Researchers from the University of Bern in Switzerland have developed new compounds to aid in the treatment of bacterial infections. These compounds act to accumulate and neutralize specific toxin proteins formed by pathogenic bacteria.
Certain pathogenic bacteria, those that cause disease, create body-damaging toxins, which target our cell membranes.
Membranes define the boundary of a cell. A cell’s membrane separates the outside environment from its inside, and regulates in and out traffic. Membranes are composed of different fat molecules, known as lipids, which confer a dynamic and fluid shape to the cell.
Some toxins have the ability to poke holes in these membranes. This results in the leaking of cellular components, disrupting the balance of charged particles, and potentially leading to cell death.
Two of the most common bacteria that produce pore-forming toxins are Staphylococcus aureus, a common cause of Staph infections, and Streptococcus pneumoniae, a major cause of bacterial pneumonia.
Different toxins made by these pathogenic bacteria tend to target different lipids that are exclusively found in animal cell membranes. One example of these lipids is cholesterol.
The Switzerland team, led by Eduard Babiychuk and Annette Draeger, has created special liposomes composed of lipids that are similar to those that make up human cell membranes.
Liposomes are non-toxic in humans, and are typically used in medicine to deliver molecules, like drugs or nutrients, to specific cells in the body.
These engineered liposomes act as look-alike decoys for pore-forming bacterial toxins, attracting them away from their target cells. The liposomes effectively compete with the host cell membranes in the binding of these toxins.

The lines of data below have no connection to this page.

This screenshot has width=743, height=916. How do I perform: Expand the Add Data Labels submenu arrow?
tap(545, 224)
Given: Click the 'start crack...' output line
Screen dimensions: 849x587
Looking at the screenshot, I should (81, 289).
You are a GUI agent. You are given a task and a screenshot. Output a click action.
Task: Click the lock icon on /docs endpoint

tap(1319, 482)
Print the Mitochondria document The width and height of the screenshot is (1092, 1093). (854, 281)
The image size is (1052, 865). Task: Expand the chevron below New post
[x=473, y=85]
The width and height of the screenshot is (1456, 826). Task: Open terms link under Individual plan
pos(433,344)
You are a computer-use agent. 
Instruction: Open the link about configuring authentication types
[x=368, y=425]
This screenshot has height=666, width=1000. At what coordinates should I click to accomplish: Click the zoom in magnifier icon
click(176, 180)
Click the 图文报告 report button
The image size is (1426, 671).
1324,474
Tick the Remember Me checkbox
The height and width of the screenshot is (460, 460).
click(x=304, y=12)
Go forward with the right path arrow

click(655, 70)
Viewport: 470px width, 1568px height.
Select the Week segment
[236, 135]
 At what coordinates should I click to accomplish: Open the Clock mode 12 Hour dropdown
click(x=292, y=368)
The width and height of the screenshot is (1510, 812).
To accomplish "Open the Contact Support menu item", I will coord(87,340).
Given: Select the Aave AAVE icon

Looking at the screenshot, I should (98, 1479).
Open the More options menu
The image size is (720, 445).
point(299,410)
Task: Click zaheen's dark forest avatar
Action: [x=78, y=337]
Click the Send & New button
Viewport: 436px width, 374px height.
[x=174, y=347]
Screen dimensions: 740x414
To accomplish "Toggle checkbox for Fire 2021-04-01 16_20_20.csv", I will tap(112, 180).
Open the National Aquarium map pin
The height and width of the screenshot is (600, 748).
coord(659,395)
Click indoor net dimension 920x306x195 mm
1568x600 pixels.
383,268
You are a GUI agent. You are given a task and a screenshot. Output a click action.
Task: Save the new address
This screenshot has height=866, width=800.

The team has shown that the lipid composition of these liposomes can be tailored to make them more attractive to specific toxins.
The liposomes were shown to protect human cells that were treated with pore-forming toxins in test tubes. The team was able to demonstrate that the liposomes can be used to protect against active infections.
Mice were injected with lethal doses of either S. aureus or S. pneumoniae, and were either treated with specific liposomes or nothing. The mice that were left untreated died within a few days, while the liposome-treated mice survived if the intervention occurred within 10 hours after the initial infection.
Liposome treatment also protected mice from developing pneumonia in mice nasally infected with S. pneumoniae.
The distraction that the liposomes create allows the host’s immune system to do its job and clear the bacterial infection. The immune response would not be as effective in the absence of the liposomes, since immune cells are a common target of these pore-forming toxins.
The liposomes do not directly kill the pathogenic bacteria, which is very important. When conventional antibiotics are used, they can cause some complications. If a bacterium dies from antibiotic action, it releases all of its formed toxins at once, resulting in sudden host damage.
As well, antibiotic treatment has the possibility of naturally selecting for resistance. A simple way of picturing this is if you treated 100 bacterial cells with a particular antibiotic. Of those 100, 99 are susceptible to the antibiotic and die, but one is immune and lives on. That one particular bacterium can multiply and result in a new population of cells that are all resistant to that particular antibiotic.
Since this treatment does not target or kill particular bacterial cells, resistance is unlikely to develop. These toxins are not essential for bacterial life; they just contribute to a more effective infection. The research team suggests that the combination of liposomes and antibiotics may be a sound treatment of infections by pore-forming toxin-producing bacteria.
Antibiotic resistant bacterial strains are becoming a major concern in the modern world. Alternative treatments for bacterial infections,such as these liposomes, may be our answer to combatting antibiotic resistance in the future.